Don't forget, a few months ago I got all hot and bothered over 1UP's sale of the Official Playstation Magazine. It now appears, that ZD may have canceled that magazine to make the sale more lucrative to a potential buyer.
Is print media dead? Well, I don't think so. I enjoy reading magazines, and I currently get Ziff-Davis' Electronic Gaming Monthy and Future Publishing's PC Gamer, in addition to ZD's PC Mag. However, I appear to be in a majority.
Technology and gaming magazines are in a hard spot, because their target audience, is, quiet frankly, almost all high-end technology power users who spend most of their time on the internet. Why wait a month for a magazine to have old news when blogs, podcasts, and AJAX-powered headline RSS feeds can give you up to the minute information?

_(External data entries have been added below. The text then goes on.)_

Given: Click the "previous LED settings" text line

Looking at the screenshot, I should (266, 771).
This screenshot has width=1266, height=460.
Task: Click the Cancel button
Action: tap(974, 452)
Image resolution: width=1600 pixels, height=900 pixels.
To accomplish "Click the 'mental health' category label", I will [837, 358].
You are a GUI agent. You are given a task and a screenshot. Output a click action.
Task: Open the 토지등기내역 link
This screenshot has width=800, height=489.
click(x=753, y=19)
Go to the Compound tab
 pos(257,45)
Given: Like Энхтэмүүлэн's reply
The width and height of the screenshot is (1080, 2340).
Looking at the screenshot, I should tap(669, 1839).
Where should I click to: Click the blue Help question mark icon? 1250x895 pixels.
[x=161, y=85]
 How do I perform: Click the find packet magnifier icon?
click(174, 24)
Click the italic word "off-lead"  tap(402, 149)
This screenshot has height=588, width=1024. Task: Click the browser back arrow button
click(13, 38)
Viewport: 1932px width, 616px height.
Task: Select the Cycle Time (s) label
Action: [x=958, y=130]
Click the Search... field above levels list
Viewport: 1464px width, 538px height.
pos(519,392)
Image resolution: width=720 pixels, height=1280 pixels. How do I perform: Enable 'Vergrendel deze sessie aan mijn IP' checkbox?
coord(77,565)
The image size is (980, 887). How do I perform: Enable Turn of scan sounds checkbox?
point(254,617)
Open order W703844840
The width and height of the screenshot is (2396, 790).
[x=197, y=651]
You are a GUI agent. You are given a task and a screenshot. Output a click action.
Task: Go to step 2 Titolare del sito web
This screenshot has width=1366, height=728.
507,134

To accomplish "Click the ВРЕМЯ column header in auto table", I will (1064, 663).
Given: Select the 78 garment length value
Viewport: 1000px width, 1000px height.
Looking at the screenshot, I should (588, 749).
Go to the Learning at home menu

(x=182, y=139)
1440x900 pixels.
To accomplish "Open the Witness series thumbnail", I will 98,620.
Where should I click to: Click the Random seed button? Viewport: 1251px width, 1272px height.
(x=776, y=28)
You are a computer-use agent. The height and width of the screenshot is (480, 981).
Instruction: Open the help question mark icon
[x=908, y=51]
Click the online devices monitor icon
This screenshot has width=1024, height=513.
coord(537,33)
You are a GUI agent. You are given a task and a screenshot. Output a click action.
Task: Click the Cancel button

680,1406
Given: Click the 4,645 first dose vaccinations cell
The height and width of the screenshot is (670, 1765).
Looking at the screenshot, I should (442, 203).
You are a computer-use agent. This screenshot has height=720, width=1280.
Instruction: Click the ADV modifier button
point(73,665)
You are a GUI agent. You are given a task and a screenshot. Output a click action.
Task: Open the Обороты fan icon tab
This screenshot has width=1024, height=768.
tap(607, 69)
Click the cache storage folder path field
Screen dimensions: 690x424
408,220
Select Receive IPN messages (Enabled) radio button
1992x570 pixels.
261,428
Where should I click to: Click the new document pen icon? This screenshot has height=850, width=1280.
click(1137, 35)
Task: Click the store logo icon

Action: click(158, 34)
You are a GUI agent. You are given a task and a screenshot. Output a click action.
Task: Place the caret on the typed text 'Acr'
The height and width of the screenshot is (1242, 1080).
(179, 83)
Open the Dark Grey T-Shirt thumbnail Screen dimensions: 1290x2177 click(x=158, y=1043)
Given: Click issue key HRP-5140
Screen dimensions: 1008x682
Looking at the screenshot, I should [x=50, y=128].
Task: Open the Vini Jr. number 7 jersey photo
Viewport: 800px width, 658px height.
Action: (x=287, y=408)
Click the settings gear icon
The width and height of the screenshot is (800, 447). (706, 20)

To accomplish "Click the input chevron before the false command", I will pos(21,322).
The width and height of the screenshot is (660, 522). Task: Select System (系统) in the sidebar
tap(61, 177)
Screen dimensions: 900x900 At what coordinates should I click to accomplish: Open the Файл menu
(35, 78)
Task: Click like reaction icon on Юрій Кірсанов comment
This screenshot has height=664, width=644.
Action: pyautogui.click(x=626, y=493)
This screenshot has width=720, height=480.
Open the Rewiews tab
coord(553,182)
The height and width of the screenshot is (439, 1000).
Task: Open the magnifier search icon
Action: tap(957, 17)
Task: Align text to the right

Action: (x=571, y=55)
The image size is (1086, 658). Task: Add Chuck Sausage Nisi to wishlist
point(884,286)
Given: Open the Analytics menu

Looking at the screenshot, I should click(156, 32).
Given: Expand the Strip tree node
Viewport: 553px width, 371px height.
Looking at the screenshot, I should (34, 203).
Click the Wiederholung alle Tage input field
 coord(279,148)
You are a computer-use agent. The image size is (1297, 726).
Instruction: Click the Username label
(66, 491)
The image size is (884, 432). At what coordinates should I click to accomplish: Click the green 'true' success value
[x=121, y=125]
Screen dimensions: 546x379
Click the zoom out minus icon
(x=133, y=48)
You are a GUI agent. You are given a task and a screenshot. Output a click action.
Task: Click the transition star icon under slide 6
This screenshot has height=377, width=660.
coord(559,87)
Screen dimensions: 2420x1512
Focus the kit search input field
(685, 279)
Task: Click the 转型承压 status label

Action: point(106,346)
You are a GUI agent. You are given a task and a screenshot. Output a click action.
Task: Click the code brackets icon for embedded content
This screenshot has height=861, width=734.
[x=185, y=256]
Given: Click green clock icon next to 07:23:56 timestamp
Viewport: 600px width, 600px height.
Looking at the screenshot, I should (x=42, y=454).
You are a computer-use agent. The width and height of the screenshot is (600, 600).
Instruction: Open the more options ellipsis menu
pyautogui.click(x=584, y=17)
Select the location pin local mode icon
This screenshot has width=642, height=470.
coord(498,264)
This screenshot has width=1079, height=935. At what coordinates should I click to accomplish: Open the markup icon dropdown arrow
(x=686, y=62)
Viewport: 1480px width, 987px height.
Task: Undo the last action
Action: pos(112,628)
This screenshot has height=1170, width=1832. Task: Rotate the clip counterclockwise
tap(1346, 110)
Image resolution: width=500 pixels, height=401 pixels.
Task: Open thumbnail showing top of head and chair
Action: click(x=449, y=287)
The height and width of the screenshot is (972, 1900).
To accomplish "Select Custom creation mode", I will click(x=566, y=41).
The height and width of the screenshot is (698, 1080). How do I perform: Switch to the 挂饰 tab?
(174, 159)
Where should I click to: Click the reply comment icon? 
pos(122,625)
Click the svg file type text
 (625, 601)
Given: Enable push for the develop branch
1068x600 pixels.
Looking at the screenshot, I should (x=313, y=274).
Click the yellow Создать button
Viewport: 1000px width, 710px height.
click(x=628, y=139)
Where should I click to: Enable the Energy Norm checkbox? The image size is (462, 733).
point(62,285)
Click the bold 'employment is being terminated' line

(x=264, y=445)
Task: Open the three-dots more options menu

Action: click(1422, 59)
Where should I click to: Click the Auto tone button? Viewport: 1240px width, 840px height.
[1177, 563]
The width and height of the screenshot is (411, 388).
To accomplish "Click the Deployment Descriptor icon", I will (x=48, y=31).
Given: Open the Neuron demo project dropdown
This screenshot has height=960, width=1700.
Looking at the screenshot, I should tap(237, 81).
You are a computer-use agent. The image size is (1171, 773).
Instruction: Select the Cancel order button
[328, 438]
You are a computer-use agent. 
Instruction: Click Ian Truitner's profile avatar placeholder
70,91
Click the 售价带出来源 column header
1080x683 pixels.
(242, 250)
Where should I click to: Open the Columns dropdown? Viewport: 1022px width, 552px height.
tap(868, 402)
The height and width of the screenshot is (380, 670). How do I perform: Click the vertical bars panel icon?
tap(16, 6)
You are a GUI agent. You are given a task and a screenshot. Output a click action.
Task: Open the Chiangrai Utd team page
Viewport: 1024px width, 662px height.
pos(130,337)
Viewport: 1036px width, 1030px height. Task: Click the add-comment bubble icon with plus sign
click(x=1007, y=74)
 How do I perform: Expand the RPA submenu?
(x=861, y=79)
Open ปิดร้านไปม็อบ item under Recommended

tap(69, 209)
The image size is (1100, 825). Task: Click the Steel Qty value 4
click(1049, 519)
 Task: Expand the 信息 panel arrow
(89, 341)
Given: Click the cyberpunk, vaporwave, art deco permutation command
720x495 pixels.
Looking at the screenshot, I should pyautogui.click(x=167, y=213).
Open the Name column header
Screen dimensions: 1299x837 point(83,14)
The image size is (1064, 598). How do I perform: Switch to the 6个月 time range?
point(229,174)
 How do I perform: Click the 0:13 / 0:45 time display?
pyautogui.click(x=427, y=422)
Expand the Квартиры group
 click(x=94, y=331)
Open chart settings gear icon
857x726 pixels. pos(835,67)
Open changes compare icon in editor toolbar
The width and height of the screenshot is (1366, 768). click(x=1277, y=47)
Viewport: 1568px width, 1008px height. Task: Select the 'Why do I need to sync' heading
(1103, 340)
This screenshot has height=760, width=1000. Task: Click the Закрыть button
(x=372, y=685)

A few months back on an "EGM Live" podcast (on the 1UP Radio Network, a lovely name), Electronic Gaming Month's Dan "Shoe" Hsu said that he wanted to make his magazine's content more high-end. Maybe they'll have an exclusive interview with a rare Japanese video game developer, or have a special early review that even beats the internet.
However, Hsu was very honest, and admitted that the general stuff, like gaming news and most reviews, will be beat to consumers by the internet.
Hsu's not the only one that recognizes the advent of the internet age. PC Mag has almost ALL of its material that is in the magazine on its website, PCMag.com, even the highly-ancipated John C. Dvorak columns. And unlike the New York Times, the articles are printed in the whole, without the need to enter a subscription number, or register for their online service.
The only problem with PC Mag's strategy, is that, the information doesn't come up until the issue is published. So, its still a month-hold. The only thing worse than a magazine with old info, is a website with old info. Compared to CNET.com, PCMag.com might has well be from the stone ages.
I, personally, hope, this isn't the end of print media. No 24" LCD monitor or tablet PC can replicate the feel of that paper in your fingers. However, I think the battle is over. I am the only one of my gamer/tech junkie friends who pays for a tech or gaming magazine. The others wait for the info to hit the net.
In the case of exclusive interviews, my friends replied, "I'll just get the .pdf through BitTorrent."